RP POLICE MAKE ARREST IN 1981 HOMICIDEPALO ALTO MAN SUSPECTED OF KILLING LOVER IN MOBILE HOME
Police believe they have solved a cold homicide case from 1981 with the
arrest of a Palo Alto writer, whom they say beat and strangled his lover to
death in a Rohnert Park mobile home.
Joseph Thomas Jackson, 59, was arrested as he left his mail drop late
Saturday night in Palo Alto, police Sgt. Don Wagner said Monday. He will be
arraigned this morning in Sonoma County Court.
Detectives believe Jackson killed Bill Forrest, 57, in Forrest's mobile
home the night of July 28, 1981. The body was found the next morning by a
co-worker who had arrived to pick him up for work.
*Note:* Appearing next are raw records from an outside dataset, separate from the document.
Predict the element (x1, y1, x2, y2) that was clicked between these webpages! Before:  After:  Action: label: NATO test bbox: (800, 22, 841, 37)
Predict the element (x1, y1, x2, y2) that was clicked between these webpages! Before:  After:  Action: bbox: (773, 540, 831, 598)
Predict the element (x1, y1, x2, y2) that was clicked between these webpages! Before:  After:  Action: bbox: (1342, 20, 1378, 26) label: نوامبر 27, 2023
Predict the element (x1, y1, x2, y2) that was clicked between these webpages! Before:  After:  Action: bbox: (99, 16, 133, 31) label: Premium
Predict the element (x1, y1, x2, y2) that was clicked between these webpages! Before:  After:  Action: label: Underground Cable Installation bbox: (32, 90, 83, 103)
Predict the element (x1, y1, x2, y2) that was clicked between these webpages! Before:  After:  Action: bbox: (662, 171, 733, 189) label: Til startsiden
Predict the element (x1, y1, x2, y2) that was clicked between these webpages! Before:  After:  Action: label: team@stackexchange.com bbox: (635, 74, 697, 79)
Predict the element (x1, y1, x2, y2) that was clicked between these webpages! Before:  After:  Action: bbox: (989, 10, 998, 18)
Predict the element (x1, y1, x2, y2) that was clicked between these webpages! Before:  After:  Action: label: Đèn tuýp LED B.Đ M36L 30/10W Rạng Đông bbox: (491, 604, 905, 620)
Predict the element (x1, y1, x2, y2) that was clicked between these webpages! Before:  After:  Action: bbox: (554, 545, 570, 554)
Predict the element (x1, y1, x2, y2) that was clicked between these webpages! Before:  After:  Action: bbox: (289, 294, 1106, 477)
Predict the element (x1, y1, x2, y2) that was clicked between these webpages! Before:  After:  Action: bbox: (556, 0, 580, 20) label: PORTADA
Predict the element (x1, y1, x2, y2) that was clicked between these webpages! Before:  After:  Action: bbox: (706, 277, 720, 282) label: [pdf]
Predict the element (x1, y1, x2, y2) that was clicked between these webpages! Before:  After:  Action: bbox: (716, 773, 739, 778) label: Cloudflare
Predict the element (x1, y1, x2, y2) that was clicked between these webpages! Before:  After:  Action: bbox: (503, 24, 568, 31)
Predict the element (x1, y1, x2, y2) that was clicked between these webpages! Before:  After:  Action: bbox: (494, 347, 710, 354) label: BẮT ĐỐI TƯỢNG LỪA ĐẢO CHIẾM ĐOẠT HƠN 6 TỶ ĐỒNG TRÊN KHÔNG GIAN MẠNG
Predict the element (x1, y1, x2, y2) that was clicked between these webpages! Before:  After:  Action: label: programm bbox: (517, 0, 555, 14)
The arrest is the second time in six weeks that Rohnert Park detectives
have arrested a suspect in a long-cold homicide case.
In March, detectives arrested Leticia Robles on suspicion of smothering her
romantic rival in 1991 and throwing her body off a cliff in Jenner. A judge
ruled Monday that there is enough evidence to hold Robles over for trial.
Since shortly after Forrest's killing, the file had been set aside as a
cold case, one in which the leads had dried up.
Wagner picked up the file last month ''to see if anything more could be
done'' in the investigation. What he found, he said, was a strong
circumstantial case against Jackson.
Jackson was the last person Forrest was seen alive with, his fingerprints
were found at the scene and his alibi didn't check out, Wagner said.
He and Detective Bill Lawrence tracked Jackson to Palo Alto and worked with
police there in detaining him Saturday night.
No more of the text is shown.